**Task statement:** Would you transcribe the records below from the line with "You are a computer-use" to the line with "Given: Expand the", ends included, exactly and with nothing more, leaving the pictures out?

========================

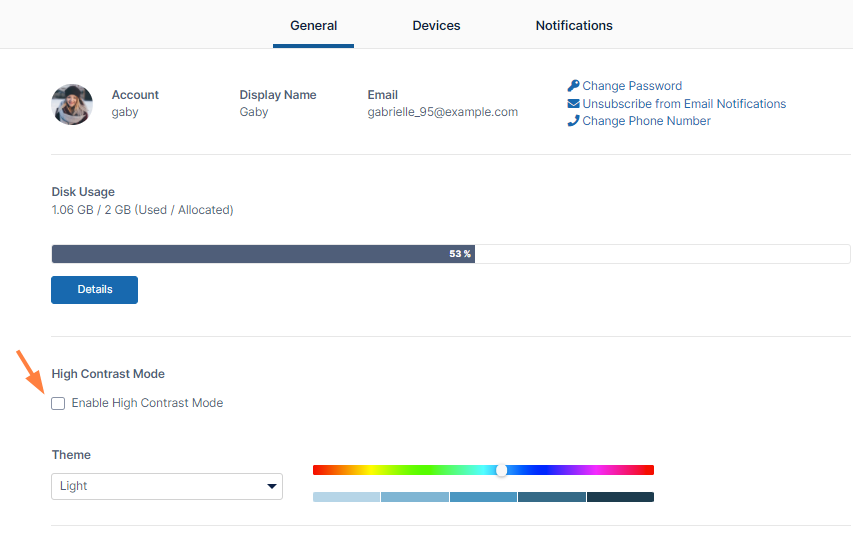This screenshot has height=543, width=853.
Task: Click the disk usage bar showing 53%
Action: [x=263, y=254]
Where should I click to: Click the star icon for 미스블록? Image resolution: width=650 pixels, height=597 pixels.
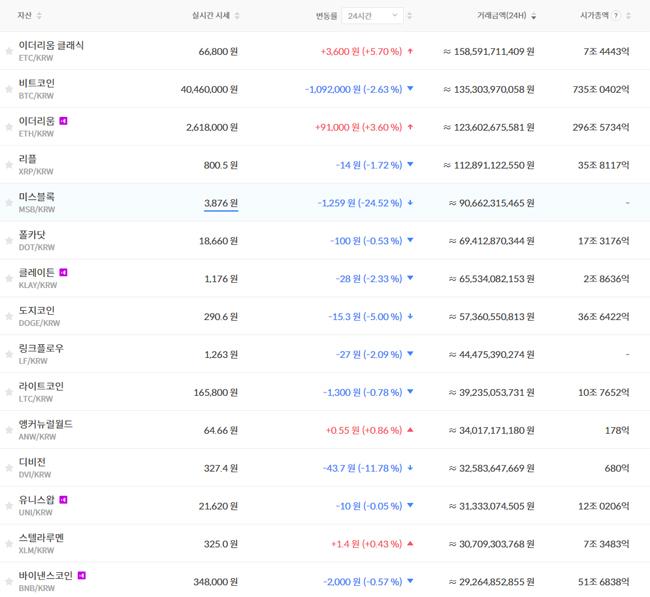[x=9, y=203]
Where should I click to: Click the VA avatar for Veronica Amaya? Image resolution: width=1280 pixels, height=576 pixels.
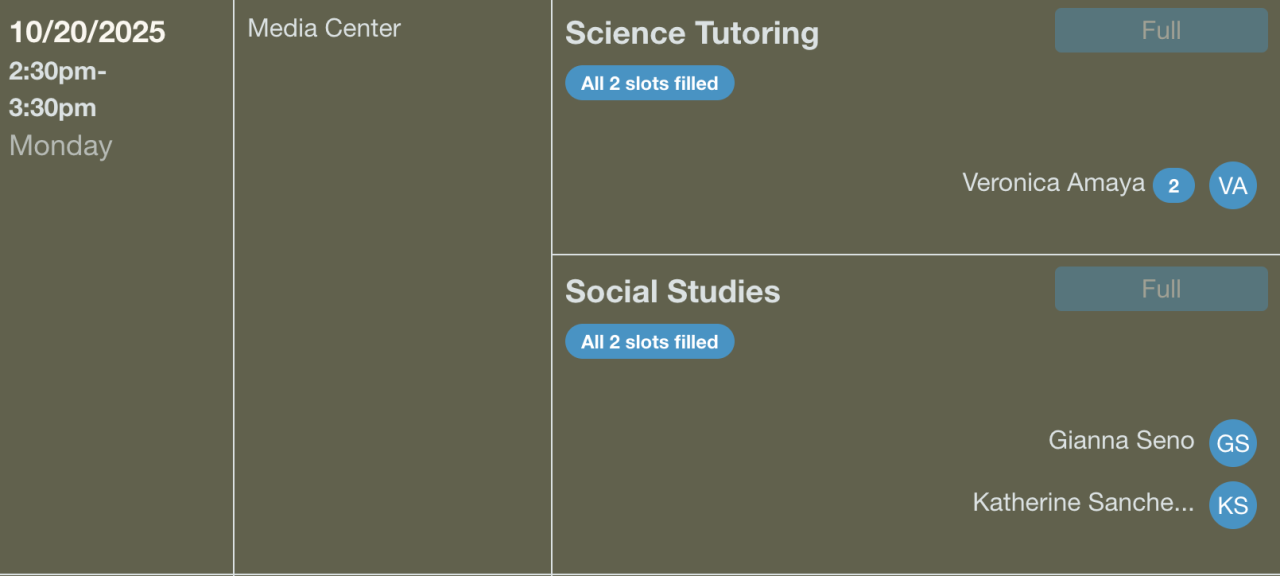click(x=1232, y=185)
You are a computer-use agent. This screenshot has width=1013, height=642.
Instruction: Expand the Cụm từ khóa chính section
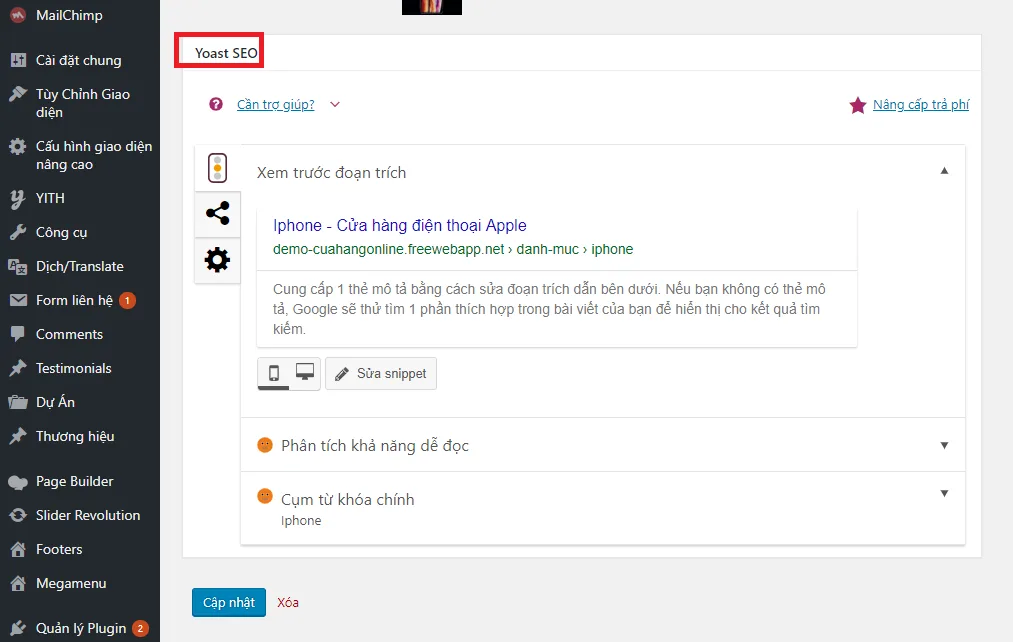tap(944, 493)
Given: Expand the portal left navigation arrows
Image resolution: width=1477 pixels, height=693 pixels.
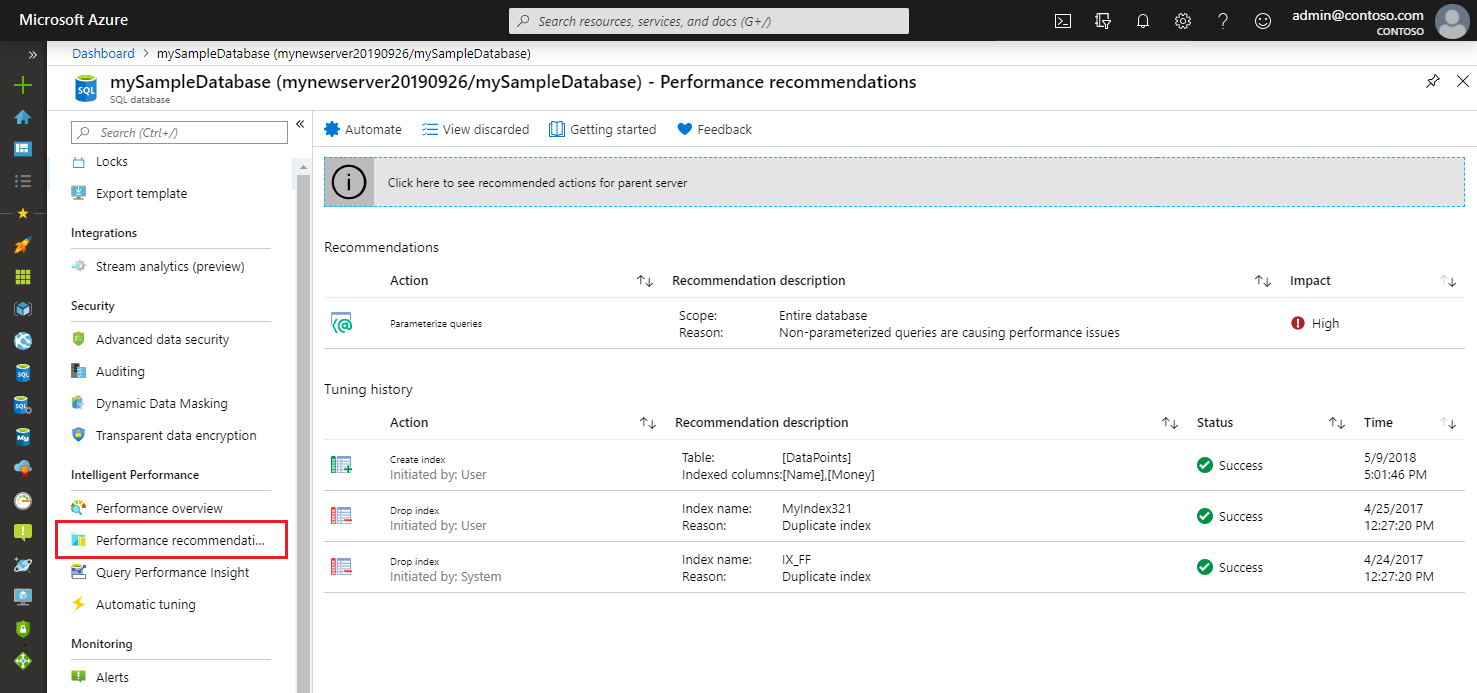Looking at the screenshot, I should [x=33, y=55].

========================

**Result of this task:**
You are a computer-use agent. This screenshot has width=1013, height=642.
Instruction: Expand the Cụm từ khóa chính section
tap(944, 493)
Given: Expand the portal left navigation arrows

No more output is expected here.